La democracia malacostumbró a la gente a dar su opinión, dice Murga. En el viejo fascismo eso se resolvía mandándola al confín o a la cárcel, pero ahora con el internet eso es más difícil. La solución más fascista a este problema es hacerlos hablar, pero a todos, de todo, y al mismo tiempo, sin que haya la más mínima jerarquía: esto hace que la voz de cada persona sea indistinguible y, a final de cuentas, inexistente.

Para ello hay que usar la idea democrática de que todos valen igual. “Hay que demoler a las figuras públicas que tienen una autoridad moral o científica, es decir, a los que creen saber más que los demás. ¿Los médicos? Siervos de las grandes farmacéuticas. ¿Los estudiosos del clima? Irresponsables alarmistas. ¿Matemáticos y economistas? Manipuladores de números, a sueldo de la casta del poder. ¿Escritores? Radical chic. Es más, ser ‘intelectual’ debe volverse inconveniente. ¿Saben y entienden más que los otros? Si son demócratas deberían de avergonzarse nada más por pensarlo”.

En esa estrategia de comunicación, es necesario que haya un púlpito en el que el jefe puede comunicarse directamente con los ciudadanos, sin que haya mediadores. “Nada de periodistas a sueldo del enemigo. Nada de preguntas tendenciosas. Nada de entrevistas con periódicos, que al fin y al cabo ya nadie los lee”. Así el jefe escoge qué responde y qué no. “Los periodistas pueden hacer preguntas, pero las respuestas del jefe serán compartidas miles de veces”.

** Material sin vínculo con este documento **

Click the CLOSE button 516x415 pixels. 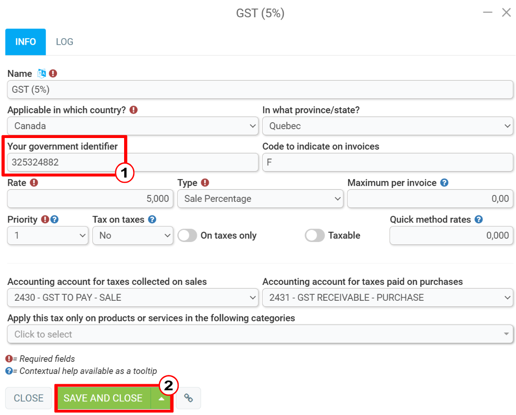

En ese sentido, es mejor no dar detalles que a la gente no interesan: es suficiente decir generalidades para que mantengan su confianza. Y no importa si lo que se dice es falso o verdadero. “La verdad no existe, es un dato político”. Y concluye que, en las redes sociales, usar consignas sirve para que los ciudadanos crean ser el origen del mensaje, cuando en realidad son sus destinatarios.

No se trata de simplificar la información, sino de banalizarla. No es quitar lo superfluo, sino multiplicarlo, de forma que se genere el ruido de fondo que hace iguales a todas las voces y neutraliza el disenso.

La mejor banalización es darle un enemigo al pueblo. El enemigo debe suplir al adversario que, en democracia, “es una roña aun cuando pierde, porque hace la oposición”. Por eso, un buen fascista se presenta a las elecciones como “adversario”, pero ese es el Caballo de Troya, porque al llegar al gobierno, considerará a los demás como enemigos, a quienes se debilitará con burlas, con denigración y atribuyéndoles todo tipo de culpas.

El enemigo tiene que ser fuerte y, por lo tanto, peligroso. Entonces el pueblo debe ser frágil en cierto modo ante amenazas de todo tipo (los mercados, las potencias, los bancos extranjeros y un largo etcétera). “Mientras más se sienta víctima un pueblo, más se unirá para defenderse y buscará un jefe que lo guíe y lo proteja”.

El librito da para más, pero por ahora basta.